The West Coast's Russell Baker, the philosopher Art Hoppe, has for years enlivened the pages of the San Francisco Chronicle with the bold and desperate cry "Nobody for President." The arguments with which he buttresses this out-cry change with the political seasons, yet revolve around the stable core of the conviction that the electorate needs to shed its infantile delusions about the purely symbolic and ineffectual role it plays in national politics. Not that government was only an empty symbolic form! No. But its reality consists of powers residing in the bureaucratic structure and vested moneyed interests that prop up party machineries replete with election paraphernalia, patronage schemes, and a Potemkin village on the banks of the Potomac. Presidential elections are a diversion and welcome distraction for a contented electorate slightly bored by its affluence, but an unseemly spectacle when the Hobbesian wolf howls at the inner and the outer doors. Faced with the near collapse of business-as-usual party politics and with a new game of political high-stakes-poker not yet in place, Art Hoppe's irony and satire is outstripped by what we may be only too tempted to call reality itself: the body politic emanating a miasma, an infectious, noxious, deepening despair, while the nation's mind passively absorbs the phantoms of TV's soapy opera dressed up as news and, God help us, so-called philosophic commentary set in motion by the media's spin doctors. The first scenario, it seems, corresponds with exactitude to Vico's third stage of Irony and decadence where the corrosvie forces of his 'barbarisms of reflection' have a field day.
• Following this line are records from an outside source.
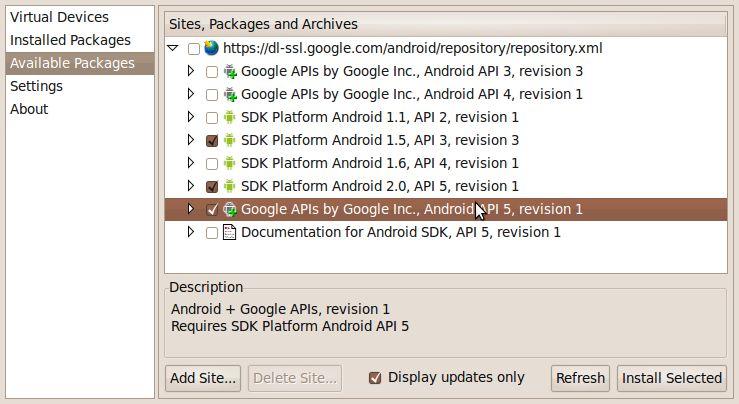Click the Documentation for Android SDK icon

click(x=230, y=232)
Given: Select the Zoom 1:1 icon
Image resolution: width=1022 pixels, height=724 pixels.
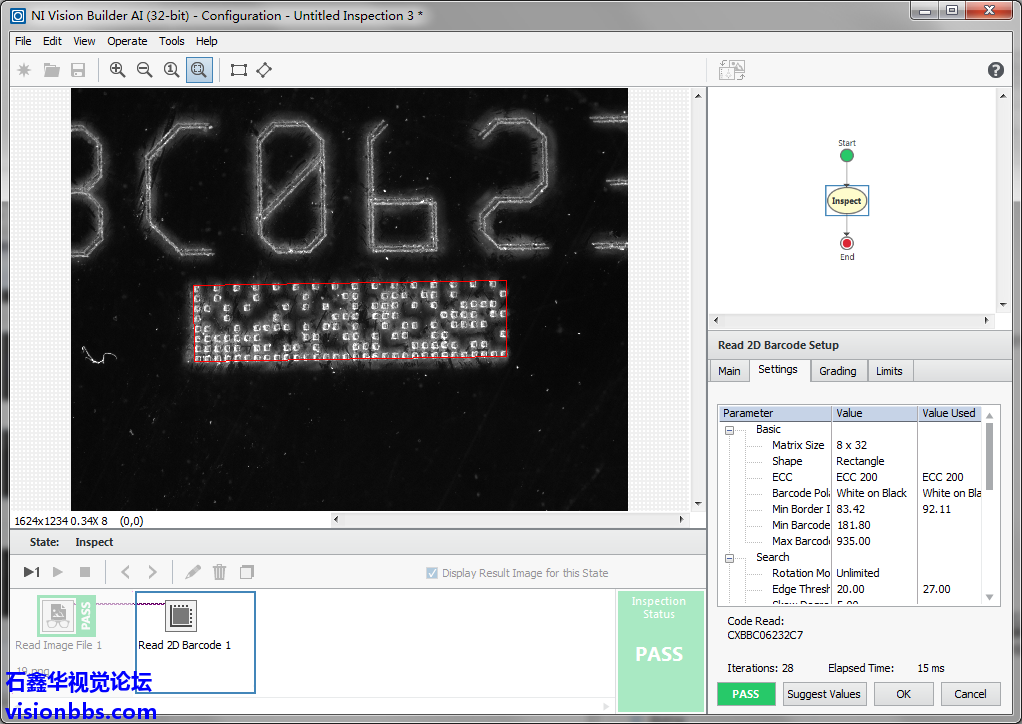Looking at the screenshot, I should (172, 70).
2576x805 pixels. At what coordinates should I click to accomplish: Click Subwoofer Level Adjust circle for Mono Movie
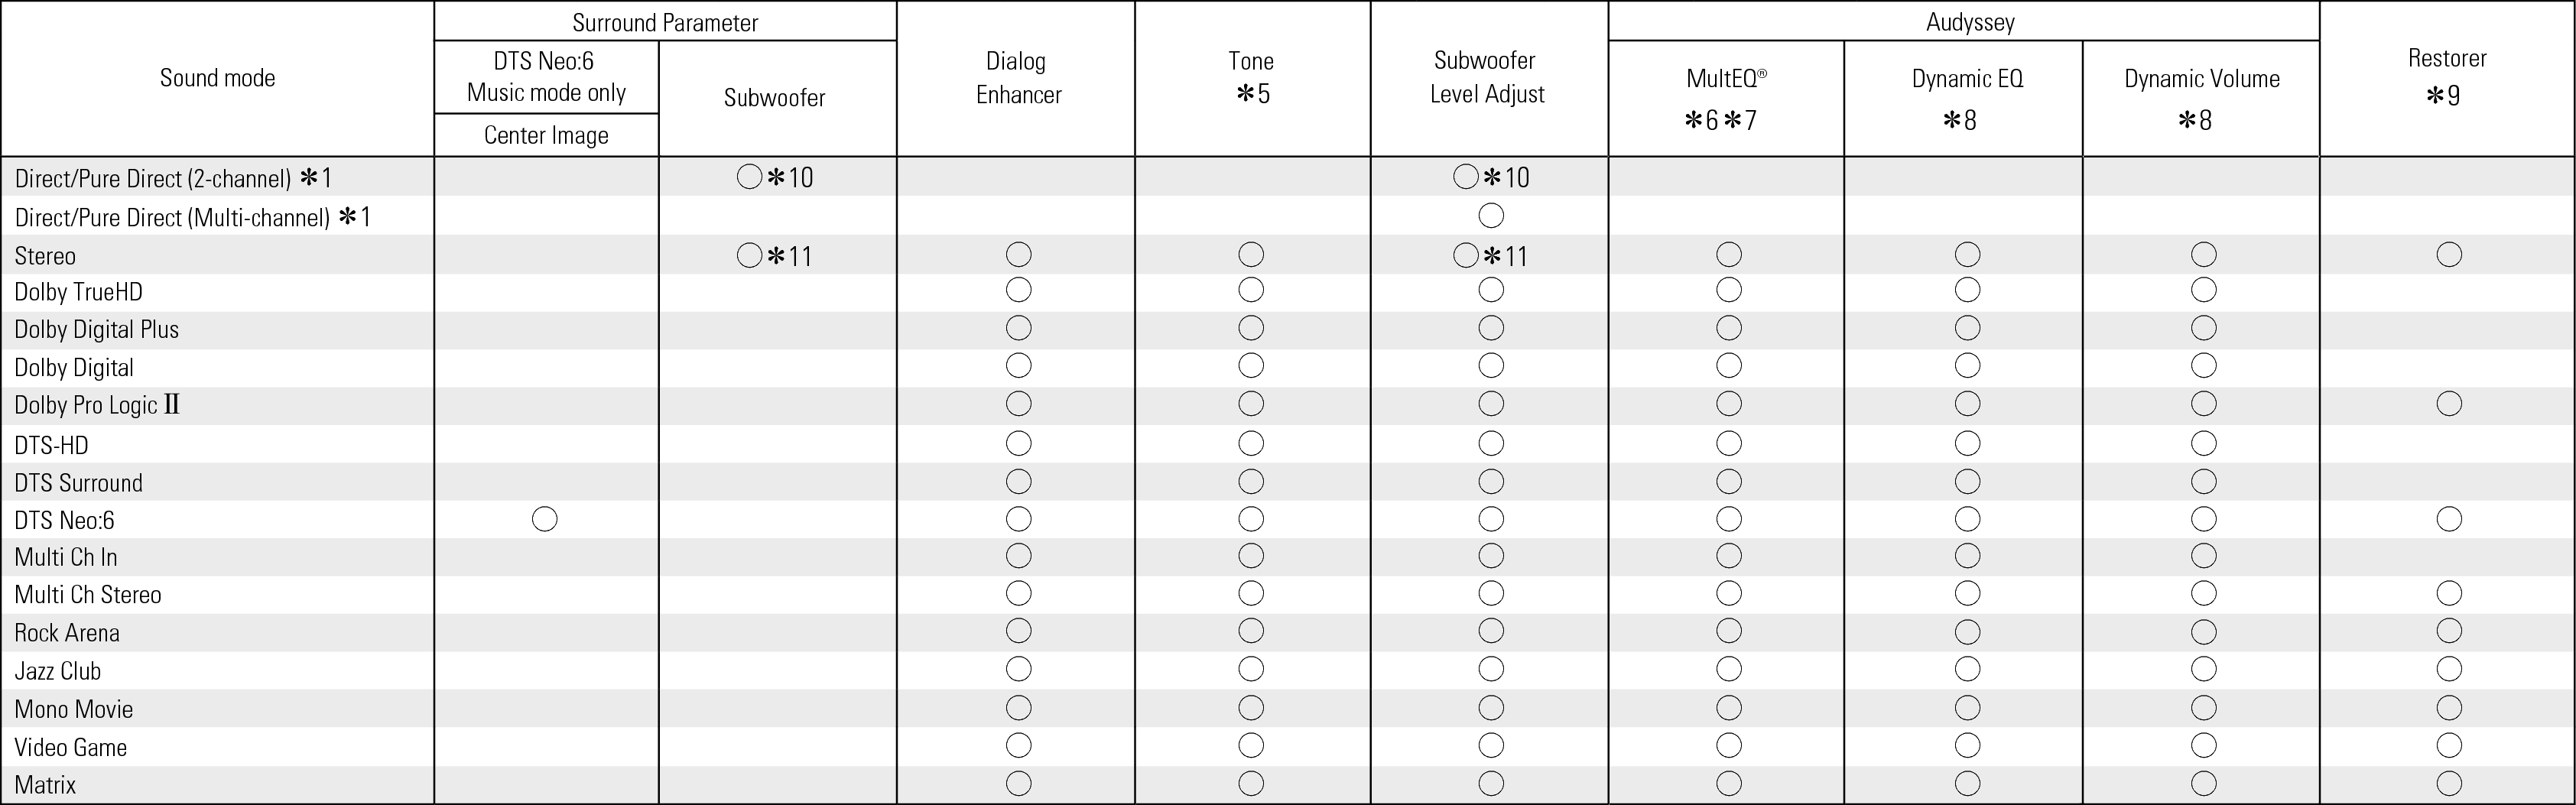pyautogui.click(x=1491, y=708)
Across the Bay we find a larger, more optimistic, more heroic view; a view that does not satirize the crisis but locates it in individuals and institutions and their snarled interrelationships. The social philosopher Robert Bellah and his team who wrote the much acclaimed book "Habits of the Heart", a title borrowed from Tocqueville, just completed their second collaborative effort, "The Good Society", a title adopted from a book by Walter Lippman where the standard American understanding of the concept of private property is scrutinized and revised.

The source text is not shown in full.